また、ミサイル防衛については、東京と大阪以外の、蓋然性が低く被害も少ない地域は防衛の優先順位から外し、首都圏と大阪を集中的に防衛すべきだろう。日本全国に津波の防波堤を作るべきではないのと同様に、高知のように戦略的に価値のない地域へのPAC3の展開は中止すべきだ。イージスアショアの調達も半分の1基とする、もしくはより小型かつ移動式のTHAADに変更することが必要である。むしろ、サイバー攻撃能力の充実が必要だ。

 漁船対応にしても、米海軍が検討しているように、無人船舶や非殺傷兵器の導入を進めるべきである。

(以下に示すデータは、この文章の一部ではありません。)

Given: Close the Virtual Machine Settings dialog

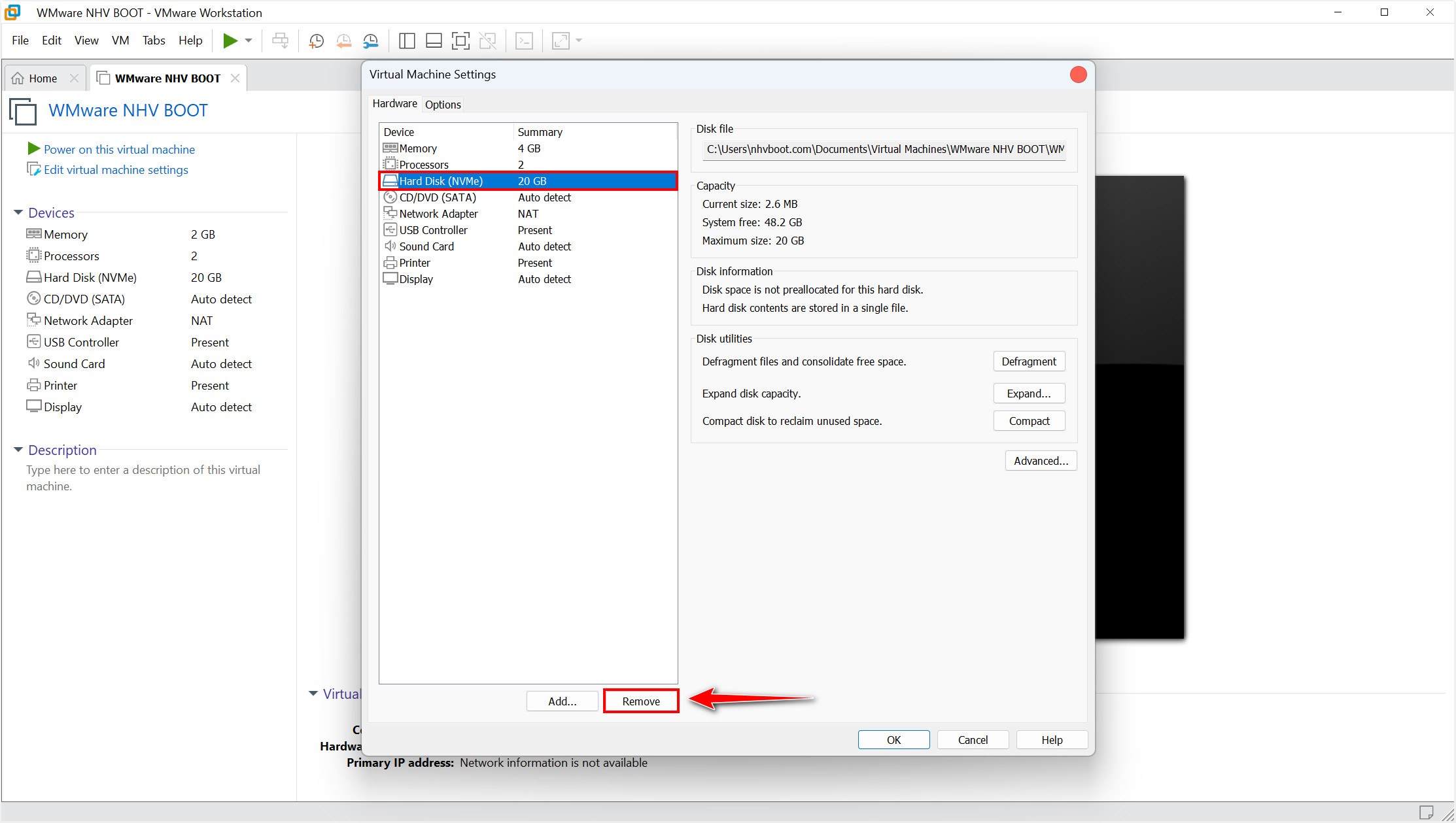Looking at the screenshot, I should (1078, 75).
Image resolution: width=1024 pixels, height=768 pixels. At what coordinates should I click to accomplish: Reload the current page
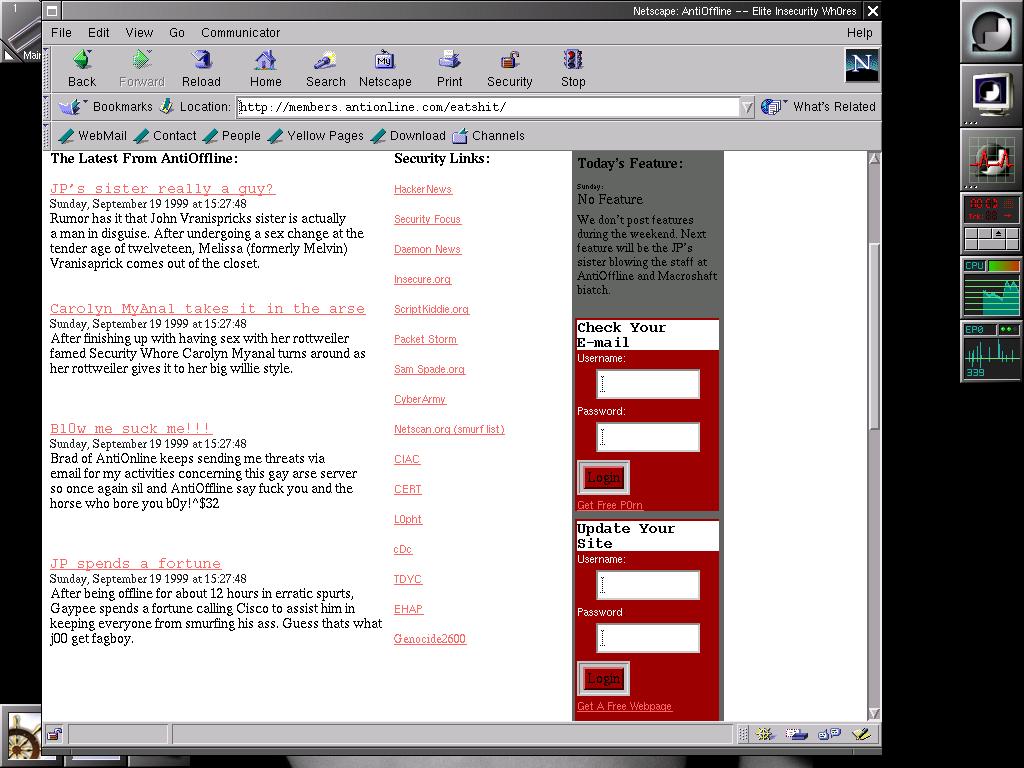click(x=201, y=61)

 いずれにしても、状況はかつてとは大きく異なっている。我々は、我々よりもはるかに経済的に優越した相手との消耗戦に勝たねばならず、その際は費用対効果を意識しなければならない。

 図らずも米国の海兵隊戦闘研究所(Marine Corps Warfighting Laboratory)のジェフ・トムザック科学技術部副部長がこう指摘している。

「技術的革新は豊富なオプションを提供しており、あらゆるテクノロジーは、あらゆる活用ができる。しかし、それらのすべてを追求することはできない。問題は、すべてを買う余裕がなく、納税者は軍隊がすべてを買うことを望まないことだ。私の仕事は、できるだけ公平で、能力の公正な評価を提供し、投資収益が最大となる能力を勧告することだ」

 けだし名言だろう。自衛隊には全てを買う余裕がなく、納税者もそれを望まない。効率的に軍拡競争を勝ち抜くことこそが重要なのだ。